**To do**
From the records below, copy out exactly the lines from the one containing "contacto@cimasub.com (369, 2459)" to the one containing "4 Знакомьтесь, это Диана. (117, 171)", both included. Add nothing else.

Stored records
:::::

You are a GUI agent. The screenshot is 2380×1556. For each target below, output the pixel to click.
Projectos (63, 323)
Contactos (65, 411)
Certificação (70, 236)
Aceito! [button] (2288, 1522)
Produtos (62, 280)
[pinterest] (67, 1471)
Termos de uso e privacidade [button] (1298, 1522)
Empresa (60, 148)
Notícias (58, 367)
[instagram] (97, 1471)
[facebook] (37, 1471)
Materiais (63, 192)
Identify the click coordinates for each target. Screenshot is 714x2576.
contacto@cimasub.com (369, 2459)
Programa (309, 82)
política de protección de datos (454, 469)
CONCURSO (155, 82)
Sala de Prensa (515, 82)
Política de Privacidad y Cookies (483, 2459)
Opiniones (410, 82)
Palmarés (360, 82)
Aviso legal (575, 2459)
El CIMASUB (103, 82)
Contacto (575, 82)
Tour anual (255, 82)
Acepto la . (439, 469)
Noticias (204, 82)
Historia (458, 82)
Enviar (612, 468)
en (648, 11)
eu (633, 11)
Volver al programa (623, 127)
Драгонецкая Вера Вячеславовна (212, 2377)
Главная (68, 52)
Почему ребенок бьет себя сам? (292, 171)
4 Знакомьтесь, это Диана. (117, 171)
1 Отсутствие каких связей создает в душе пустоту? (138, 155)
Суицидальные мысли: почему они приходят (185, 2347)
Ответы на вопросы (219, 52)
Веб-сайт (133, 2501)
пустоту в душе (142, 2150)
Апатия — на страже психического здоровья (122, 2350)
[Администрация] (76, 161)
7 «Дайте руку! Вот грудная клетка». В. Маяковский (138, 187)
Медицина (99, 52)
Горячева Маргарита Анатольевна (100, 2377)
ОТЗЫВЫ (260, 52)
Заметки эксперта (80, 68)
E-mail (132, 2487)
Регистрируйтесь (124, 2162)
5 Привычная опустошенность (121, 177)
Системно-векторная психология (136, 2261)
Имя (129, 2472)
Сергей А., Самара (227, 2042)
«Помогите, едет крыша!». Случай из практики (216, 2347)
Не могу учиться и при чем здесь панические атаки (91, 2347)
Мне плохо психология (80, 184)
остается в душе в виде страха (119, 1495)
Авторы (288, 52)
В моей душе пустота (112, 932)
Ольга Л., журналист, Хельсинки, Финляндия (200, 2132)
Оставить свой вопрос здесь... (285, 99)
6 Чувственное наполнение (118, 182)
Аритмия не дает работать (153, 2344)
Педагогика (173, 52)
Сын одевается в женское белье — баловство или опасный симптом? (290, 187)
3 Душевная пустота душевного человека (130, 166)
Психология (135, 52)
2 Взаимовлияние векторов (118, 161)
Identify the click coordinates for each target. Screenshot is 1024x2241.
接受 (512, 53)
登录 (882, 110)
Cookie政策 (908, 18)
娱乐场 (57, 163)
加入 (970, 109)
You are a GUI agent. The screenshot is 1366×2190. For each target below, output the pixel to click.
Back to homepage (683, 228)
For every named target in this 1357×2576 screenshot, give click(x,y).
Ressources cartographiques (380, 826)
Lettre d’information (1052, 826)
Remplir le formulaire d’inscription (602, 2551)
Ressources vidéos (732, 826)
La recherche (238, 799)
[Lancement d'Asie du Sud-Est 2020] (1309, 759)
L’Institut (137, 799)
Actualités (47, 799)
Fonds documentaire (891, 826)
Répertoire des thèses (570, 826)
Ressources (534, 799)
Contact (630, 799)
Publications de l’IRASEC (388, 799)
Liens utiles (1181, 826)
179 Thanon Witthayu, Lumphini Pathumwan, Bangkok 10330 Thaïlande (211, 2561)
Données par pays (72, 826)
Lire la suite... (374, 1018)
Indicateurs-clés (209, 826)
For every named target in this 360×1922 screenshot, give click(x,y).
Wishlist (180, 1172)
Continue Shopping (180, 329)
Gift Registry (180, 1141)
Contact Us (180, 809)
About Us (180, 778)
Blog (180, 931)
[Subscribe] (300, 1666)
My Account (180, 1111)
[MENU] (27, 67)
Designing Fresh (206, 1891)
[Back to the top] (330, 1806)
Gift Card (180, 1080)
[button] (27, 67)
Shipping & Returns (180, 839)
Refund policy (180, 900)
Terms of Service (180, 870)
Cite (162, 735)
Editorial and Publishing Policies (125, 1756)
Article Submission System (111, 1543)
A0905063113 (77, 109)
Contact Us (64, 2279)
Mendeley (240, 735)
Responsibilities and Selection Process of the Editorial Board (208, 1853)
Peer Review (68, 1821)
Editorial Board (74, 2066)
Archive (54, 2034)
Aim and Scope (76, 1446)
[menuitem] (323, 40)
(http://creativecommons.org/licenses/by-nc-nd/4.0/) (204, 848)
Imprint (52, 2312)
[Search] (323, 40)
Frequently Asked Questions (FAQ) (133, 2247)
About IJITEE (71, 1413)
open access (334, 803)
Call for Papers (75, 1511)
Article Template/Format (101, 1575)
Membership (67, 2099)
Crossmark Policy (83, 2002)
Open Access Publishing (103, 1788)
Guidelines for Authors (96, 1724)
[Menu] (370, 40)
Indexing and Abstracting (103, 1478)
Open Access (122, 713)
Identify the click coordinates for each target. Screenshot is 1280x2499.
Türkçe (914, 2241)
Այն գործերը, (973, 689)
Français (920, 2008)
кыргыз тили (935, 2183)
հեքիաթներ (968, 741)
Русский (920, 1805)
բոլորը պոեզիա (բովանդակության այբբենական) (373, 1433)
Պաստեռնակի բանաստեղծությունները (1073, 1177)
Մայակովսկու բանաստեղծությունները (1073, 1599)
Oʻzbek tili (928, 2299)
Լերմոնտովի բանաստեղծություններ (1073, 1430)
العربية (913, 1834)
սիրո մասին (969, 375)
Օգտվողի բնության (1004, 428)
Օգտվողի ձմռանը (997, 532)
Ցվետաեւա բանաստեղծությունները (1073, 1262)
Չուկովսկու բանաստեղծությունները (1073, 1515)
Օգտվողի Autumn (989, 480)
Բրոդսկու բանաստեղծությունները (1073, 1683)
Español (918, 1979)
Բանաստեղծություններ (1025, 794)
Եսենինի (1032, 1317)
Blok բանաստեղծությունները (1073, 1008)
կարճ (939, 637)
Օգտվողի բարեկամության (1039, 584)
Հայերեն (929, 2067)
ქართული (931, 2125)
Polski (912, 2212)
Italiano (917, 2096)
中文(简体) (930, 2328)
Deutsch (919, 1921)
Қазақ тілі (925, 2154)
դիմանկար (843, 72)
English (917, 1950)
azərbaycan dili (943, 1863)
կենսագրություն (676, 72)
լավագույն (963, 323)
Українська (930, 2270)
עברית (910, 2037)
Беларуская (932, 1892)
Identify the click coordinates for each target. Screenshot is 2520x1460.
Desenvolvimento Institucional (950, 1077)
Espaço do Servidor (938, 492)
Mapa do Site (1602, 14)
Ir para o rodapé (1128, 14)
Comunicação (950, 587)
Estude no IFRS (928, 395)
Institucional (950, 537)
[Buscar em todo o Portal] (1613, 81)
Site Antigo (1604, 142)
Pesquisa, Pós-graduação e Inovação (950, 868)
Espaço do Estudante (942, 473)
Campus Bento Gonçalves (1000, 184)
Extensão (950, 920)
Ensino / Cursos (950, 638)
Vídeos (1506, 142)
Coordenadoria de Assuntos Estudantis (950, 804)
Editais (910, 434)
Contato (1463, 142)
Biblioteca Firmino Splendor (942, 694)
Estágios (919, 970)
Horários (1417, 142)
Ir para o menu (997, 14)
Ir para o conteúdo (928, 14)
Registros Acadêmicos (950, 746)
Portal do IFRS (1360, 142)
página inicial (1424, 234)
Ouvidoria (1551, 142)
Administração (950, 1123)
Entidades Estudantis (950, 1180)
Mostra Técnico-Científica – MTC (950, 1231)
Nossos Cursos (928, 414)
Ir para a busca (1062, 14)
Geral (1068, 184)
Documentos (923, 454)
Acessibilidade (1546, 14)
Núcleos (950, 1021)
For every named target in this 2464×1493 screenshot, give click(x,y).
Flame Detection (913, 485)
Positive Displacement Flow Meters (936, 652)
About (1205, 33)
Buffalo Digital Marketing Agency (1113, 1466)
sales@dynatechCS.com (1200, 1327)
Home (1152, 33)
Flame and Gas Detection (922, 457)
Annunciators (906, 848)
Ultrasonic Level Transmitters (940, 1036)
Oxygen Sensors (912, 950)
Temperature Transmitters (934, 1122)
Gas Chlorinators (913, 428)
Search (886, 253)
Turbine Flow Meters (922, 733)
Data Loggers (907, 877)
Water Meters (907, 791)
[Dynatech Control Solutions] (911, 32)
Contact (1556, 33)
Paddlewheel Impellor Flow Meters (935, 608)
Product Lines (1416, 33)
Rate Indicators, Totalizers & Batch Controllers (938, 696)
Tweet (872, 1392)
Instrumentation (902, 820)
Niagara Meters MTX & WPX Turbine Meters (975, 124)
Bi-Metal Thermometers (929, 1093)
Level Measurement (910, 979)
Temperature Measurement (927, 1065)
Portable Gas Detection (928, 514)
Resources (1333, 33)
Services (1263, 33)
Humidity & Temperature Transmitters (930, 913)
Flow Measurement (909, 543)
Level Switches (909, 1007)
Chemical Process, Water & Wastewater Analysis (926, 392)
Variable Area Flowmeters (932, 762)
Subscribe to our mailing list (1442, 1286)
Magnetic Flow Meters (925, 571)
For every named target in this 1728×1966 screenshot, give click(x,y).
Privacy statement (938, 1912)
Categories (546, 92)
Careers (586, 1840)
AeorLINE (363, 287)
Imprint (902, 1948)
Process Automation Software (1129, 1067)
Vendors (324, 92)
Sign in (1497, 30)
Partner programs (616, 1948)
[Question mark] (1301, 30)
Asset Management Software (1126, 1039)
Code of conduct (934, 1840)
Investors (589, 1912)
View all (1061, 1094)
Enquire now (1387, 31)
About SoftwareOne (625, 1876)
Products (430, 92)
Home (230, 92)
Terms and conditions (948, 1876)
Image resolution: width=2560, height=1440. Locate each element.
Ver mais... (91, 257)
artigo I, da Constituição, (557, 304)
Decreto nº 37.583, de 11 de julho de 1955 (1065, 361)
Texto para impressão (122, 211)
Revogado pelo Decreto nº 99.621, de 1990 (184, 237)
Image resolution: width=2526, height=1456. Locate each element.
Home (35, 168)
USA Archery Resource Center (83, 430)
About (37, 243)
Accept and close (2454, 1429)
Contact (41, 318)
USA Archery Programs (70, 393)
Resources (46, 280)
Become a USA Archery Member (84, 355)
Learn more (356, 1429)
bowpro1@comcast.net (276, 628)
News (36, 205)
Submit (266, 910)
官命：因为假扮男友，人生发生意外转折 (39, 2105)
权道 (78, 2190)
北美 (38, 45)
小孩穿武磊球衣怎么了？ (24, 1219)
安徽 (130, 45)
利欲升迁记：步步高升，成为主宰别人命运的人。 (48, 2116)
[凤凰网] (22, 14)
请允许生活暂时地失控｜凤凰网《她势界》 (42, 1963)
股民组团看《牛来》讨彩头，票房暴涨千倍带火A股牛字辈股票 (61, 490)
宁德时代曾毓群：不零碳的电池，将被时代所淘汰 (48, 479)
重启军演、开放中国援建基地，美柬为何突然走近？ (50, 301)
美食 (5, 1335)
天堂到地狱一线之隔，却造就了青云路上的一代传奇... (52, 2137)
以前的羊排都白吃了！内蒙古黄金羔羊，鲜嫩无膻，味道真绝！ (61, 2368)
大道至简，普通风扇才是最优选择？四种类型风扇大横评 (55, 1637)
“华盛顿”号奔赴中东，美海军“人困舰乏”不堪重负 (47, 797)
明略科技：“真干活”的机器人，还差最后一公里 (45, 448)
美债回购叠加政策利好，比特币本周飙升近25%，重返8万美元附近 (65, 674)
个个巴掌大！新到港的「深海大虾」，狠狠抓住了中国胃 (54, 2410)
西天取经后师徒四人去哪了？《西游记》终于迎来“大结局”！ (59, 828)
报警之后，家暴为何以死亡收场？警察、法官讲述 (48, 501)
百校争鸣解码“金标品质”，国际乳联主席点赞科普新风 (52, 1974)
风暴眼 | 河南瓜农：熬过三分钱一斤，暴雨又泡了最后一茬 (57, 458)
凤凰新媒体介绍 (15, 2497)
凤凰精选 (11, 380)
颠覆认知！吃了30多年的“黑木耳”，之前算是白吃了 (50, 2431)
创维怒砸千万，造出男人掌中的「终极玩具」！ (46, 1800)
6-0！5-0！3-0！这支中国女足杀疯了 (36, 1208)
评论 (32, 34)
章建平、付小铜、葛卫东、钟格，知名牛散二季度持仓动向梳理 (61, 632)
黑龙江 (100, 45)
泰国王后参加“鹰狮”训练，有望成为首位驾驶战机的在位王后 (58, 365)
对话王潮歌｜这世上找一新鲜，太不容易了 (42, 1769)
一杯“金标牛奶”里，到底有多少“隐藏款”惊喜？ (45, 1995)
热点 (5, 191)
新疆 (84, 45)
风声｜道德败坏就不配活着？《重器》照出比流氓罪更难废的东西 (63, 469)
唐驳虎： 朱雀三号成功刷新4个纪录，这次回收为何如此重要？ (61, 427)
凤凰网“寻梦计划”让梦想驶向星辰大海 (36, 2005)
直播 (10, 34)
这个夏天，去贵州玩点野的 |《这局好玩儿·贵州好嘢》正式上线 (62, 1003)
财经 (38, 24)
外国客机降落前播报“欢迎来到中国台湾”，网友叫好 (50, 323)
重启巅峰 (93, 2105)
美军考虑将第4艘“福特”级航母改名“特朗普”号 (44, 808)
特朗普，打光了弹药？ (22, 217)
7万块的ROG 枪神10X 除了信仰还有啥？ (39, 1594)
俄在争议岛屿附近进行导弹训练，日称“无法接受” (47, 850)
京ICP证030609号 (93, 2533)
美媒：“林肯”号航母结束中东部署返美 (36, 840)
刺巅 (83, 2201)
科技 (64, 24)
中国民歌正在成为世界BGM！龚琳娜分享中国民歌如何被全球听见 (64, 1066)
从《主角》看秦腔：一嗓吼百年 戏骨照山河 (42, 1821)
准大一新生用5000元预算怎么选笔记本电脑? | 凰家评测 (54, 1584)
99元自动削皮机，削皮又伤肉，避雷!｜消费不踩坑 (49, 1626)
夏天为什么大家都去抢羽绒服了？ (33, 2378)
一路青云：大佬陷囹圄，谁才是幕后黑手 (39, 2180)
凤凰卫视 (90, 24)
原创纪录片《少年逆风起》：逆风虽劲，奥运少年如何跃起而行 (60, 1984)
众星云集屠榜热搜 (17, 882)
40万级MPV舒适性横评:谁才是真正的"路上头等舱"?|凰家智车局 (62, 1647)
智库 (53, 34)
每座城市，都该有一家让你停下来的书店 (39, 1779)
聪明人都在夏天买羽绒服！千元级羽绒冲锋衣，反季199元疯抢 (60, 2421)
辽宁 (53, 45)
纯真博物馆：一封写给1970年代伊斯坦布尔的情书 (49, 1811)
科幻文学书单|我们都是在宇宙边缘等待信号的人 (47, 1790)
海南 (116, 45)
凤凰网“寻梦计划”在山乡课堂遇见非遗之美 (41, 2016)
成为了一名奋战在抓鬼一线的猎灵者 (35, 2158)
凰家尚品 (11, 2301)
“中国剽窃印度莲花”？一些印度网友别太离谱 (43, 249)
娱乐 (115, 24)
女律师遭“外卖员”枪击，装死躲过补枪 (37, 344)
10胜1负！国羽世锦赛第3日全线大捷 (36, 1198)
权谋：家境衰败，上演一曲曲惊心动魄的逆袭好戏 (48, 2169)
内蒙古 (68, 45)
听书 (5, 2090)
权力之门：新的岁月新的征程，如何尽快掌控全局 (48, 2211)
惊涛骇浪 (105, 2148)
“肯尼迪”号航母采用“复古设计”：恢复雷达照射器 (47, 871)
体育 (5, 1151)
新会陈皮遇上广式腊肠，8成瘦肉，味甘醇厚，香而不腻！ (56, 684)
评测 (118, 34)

:::::

**Exercise response**
contacto@cimasub.com (369, 2459)
Programa (309, 82)
política de protección de datos (454, 469)
CONCURSO (155, 82)
Sala de Prensa (515, 82)
Política de Privacidad y Cookies (483, 2459)
Opiniones (410, 82)
Palmarés (360, 82)
Aviso legal (575, 2459)
El CIMASUB (103, 82)
Contacto (575, 82)
Tour anual (255, 82)
Acepto la . (439, 469)
Noticias (204, 82)
Historia (458, 82)
Enviar (612, 468)
en (648, 11)
eu (633, 11)
Volver al programa (623, 127)
Драгонецкая Вера Вячеславовна (212, 2377)
Главная (68, 52)
Почему ребенок бьет себя сам? (292, 171)
4 Знакомьтесь, это Диана. (117, 171)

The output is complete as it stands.